### Problem
From the entries that follow, reproduce exactly and only the lines from the line with "Task: Open Home from the sidebar" to the line with "Given: Click the page jump input next to 前往", endpoints included.
##### Material shown
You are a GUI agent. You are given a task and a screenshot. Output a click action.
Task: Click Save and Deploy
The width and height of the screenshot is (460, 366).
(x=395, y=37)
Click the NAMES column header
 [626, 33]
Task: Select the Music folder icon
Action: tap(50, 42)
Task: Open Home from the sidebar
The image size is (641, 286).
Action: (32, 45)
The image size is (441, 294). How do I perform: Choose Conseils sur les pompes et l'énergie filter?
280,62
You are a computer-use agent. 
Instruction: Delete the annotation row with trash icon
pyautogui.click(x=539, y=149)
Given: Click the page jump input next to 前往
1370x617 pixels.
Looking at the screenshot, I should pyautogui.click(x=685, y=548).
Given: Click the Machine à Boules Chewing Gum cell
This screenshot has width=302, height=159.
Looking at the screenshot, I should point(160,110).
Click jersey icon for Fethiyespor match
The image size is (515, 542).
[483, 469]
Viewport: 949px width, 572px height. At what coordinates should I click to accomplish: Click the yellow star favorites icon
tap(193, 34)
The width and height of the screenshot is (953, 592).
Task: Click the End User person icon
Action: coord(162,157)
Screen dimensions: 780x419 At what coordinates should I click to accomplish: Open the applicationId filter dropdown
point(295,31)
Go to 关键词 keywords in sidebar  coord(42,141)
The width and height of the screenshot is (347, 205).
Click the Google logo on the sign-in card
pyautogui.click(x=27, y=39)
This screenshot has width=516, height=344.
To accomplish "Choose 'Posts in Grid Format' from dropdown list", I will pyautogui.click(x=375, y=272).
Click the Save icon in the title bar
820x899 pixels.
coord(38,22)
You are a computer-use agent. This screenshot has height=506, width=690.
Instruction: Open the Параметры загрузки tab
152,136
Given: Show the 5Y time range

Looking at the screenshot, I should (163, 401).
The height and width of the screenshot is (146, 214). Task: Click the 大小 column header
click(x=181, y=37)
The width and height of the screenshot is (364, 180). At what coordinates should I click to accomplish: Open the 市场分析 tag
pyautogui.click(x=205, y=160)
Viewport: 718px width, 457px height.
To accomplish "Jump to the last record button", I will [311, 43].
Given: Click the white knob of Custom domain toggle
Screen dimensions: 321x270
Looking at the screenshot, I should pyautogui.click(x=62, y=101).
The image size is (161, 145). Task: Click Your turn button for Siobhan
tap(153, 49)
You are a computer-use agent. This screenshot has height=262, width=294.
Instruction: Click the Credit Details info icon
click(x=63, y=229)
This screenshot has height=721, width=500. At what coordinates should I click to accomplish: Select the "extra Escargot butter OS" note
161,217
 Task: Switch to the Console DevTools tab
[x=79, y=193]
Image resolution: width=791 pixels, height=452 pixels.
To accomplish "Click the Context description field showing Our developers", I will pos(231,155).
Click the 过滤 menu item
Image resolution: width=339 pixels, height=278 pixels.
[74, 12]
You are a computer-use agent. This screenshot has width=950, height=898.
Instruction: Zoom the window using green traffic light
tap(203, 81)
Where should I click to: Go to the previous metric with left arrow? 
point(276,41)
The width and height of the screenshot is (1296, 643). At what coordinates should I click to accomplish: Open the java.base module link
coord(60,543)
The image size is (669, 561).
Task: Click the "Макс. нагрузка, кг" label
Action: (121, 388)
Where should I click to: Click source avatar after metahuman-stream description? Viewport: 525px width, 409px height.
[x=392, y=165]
##########
### Response to this exercise
Task: Open Home from the sidebar
The image size is (641, 286).
Action: (32, 45)
The image size is (441, 294). How do I perform: Choose Conseils sur les pompes et l'énergie filter?
280,62
You are a computer-use agent. 
Instruction: Delete the annotation row with trash icon
pyautogui.click(x=539, y=149)
Given: Click the page jump input next to 前往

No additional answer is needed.